# 排錯工具

本章主要介紹在 Kubernetes 排錯中常用的工具。

## 必備工具

* `kubectl`：用於查看 Kubernetes 集群以及容器的狀態，如 `kubectl describe pod <pod-name>`
* `journalctl`：用於查看 Kubernetes 組件日誌，如 `journalctl -u kubelet -l`
* `iptables`和`ebtables`：用於排查 Service 是否工作，如 `iptables -t nat -nL` 查看 kube-proxy 配置的 iptables 規則是否正常
* `tcpdump`：用於排查容器網絡問題，如 `tcpdump -nn host 10.240.0.8`
* `perf`：Linux 內核自帶的性能分析工具，常用來排查性能問題，如 [Container Isolation Gone Wrong](https://dzone.com/articles/container-isolation-gone-wrong) 問題的排查

## kubectl-node-shell

查看 Kubelet、CNI、kernel 等系統組件的日誌需要首先 SSH 登錄到 Node 上，推薦使用 [kubectl-node-shell](https://github.com/kvaps/kubectl-node-shell) 插件而不是爲每個節點分配公網 IP 地址。比如：

```bash
curl -LO https://github.com/kvaps/kubectl-node-shell/raw/master/kubectl-node_shell
chmod +x ./kubectl-node_shell
sudo mv ./kubectl-node_shell /usr/local/bin/kubectl-node_shell

kubectl node-shell <node>
journalctl -l -u kubelet
```

## sysdig

sysdig 是一個容器排錯工具，提供了開源和商業版本。對於常規排錯來說，使用開源版本即可。

除了 sysdig，還可以使用其他兩個輔助工具

* csysdig：與 sysdig 一起自動安裝，提供了一個命令行界面
* [sysdig-inspect](https://github.com/draios/sysdig-inspect)：爲 sysdig 保存的跟蹤文件（如 `sudo sysdig -w filename.scap`）提供了一個圖形界面（非實時）

### 安裝

```bash
# on Ubuntu
curl -s https://s3.amazonaws.com/download.draios.com/DRAIOS-GPG-KEY.public | apt-key add -
curl -s -o /etc/apt/sources.list.d/draios.list http://download.draios.com/stable/deb/draios.list
apt-get update
apt-get -y install linux-headers-$(uname -r)
apt-get -y install sysdig

# on REHL
rpm --import https://s3.amazonaws.com/download.draios.com/DRAIOS-GPG-KEY.public
curl -s -o /etc/yum.repos.d/draios.repo http://download.draios.com/stable/rpm/draios.repo
rpm -i http://mirror.us.leaseweb.net/epel/6/i386/epel-release-6-8.noarch.rpm
yum -y install kernel-devel-$(uname -r)
yum -y install sysdig

# on MacOS
brew install sysdig
```

### 示例

```bash
# Refer https://www.sysdig.org/wiki/sysdig-examples/.
# View the top network connections
sudo sysdig -pc -c topconns
# View the top network connections inside the wordpress1 container
sudo sysdig -pc -c topconns container.name=wordpress1

# Show the network data exchanged with the host 192.168.0.1
sudo sysdig fd.ip=192.168.0.1
sudo sysdig -s2000 -A -c echo_fds fd.cip=192.168.0.1

# List all the incoming connections that are not served by apache.
sudo sysdig -p"%proc.name %fd.name" "evt.type=accept and proc.name!=httpd"

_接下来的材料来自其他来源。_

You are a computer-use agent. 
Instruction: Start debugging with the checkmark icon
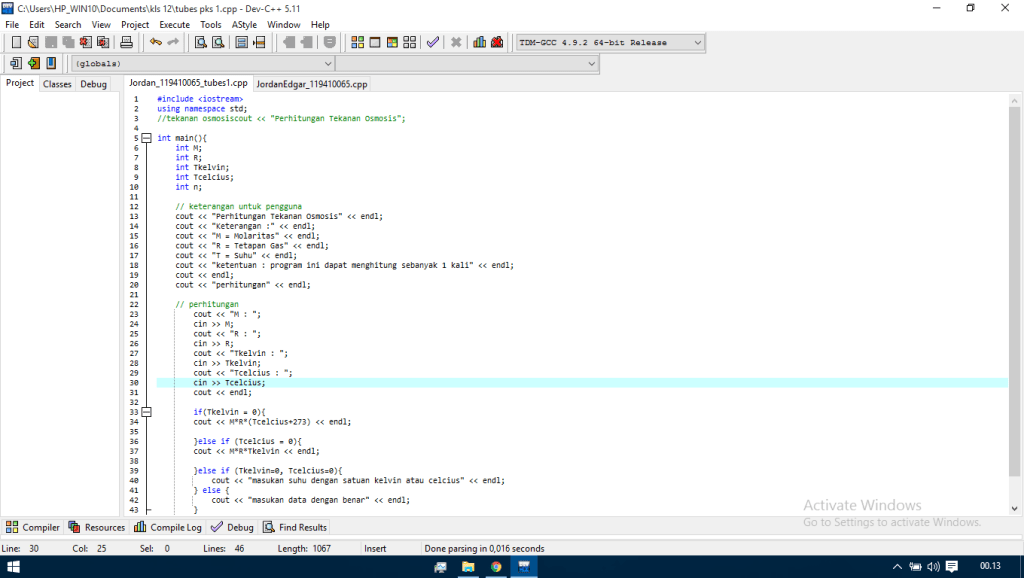pos(432,43)
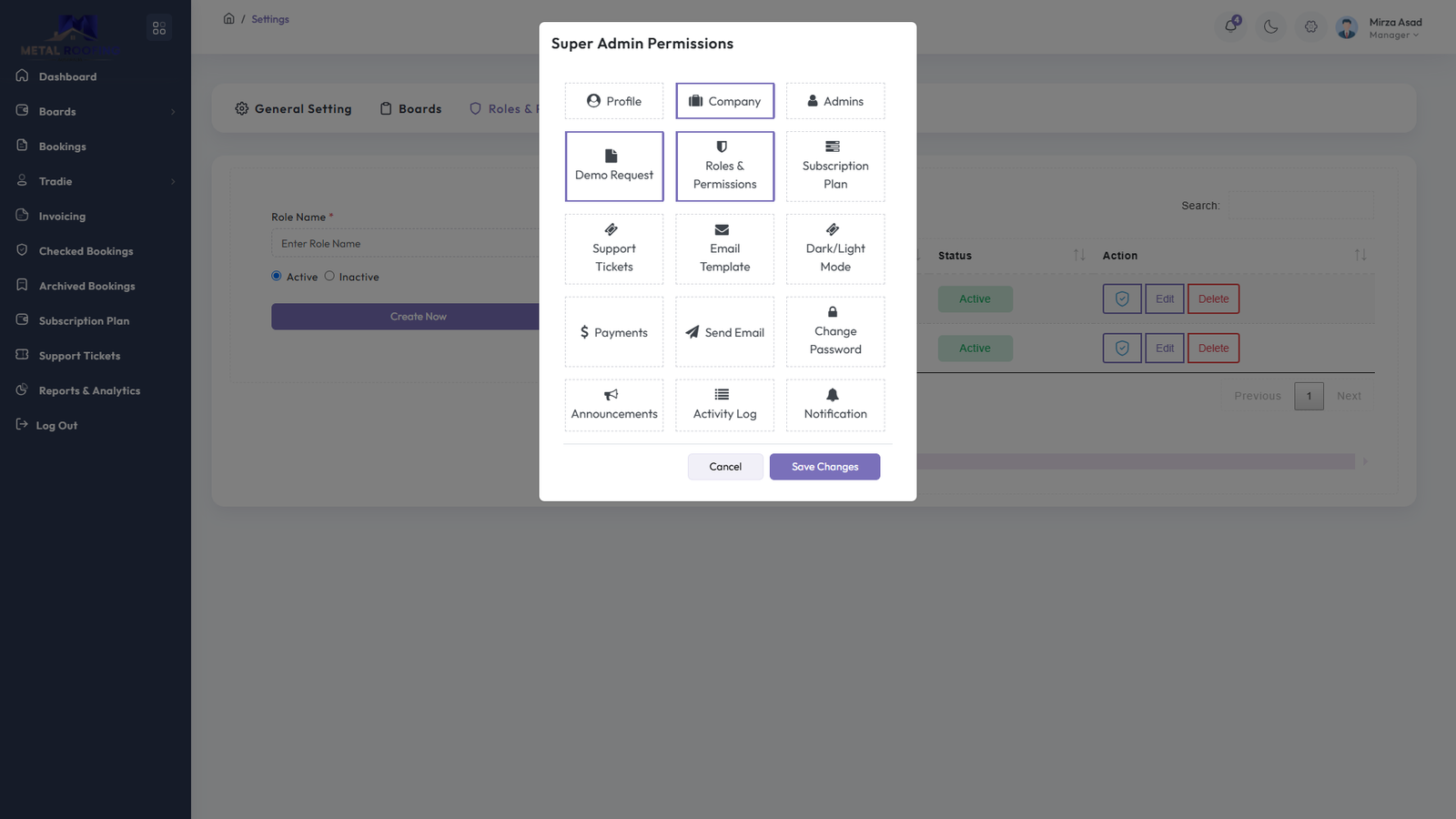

# View the CPU/Network/IO usage of the processes running inside the container.
sudo sysdig -pc -c topprocs_cpu container.id=2e854c4525b8
sudo sysdig -pc -c topprocs_net container.id=2e854c4525b8
sudo sysdig -pc -c topfiles_bytes container.id=2e854c4525b8

# See the files where apache spends the most time doing I/O
sudo sysdig -c topfiles_time proc.name=httpd

# Show all the interactive commands executed inside a given container.
sudo sysdig -pc -c spy_users 

# Show every time a file is opened under /etc.
sudo sysdig evt.type=open and fd.name

# View the list of processes with container context
sudo csysdig -pc
```

更多示例和使用方法可以參考 [Sysdig User Guide](https://github.com/draios/sysdig/wiki/Sysdig-User-Guide)。

## Weave Scope

Weave Scope 是另外一款可視化容器監控和排錯工具。與 sysdig 相比，它沒有強大的命令行工具，但提供了一個簡單易用的交互界面，自動描繪了整個集群的拓撲，並可以通過插件擴展其功能。從其官網的介紹來看，其提供的功能包括

* [交互式拓撲界面](https://www.weave.works/docs/scope/latest/features/#topology-mapping)
* [圖形模式和表格模式](https://www.weave.works/docs/scope/latest/features/#mode)
* [過濾功能](https://www.weave.works/docs/scope/latest/features/#flexible-filtering)
* [搜索功能](https://www.weave.works/docs/scope/latest/features/#powerful-search)
* [實時度量](https://www.weave.works/docs/scope/latest/features/#real-time-app-and-container-metrics)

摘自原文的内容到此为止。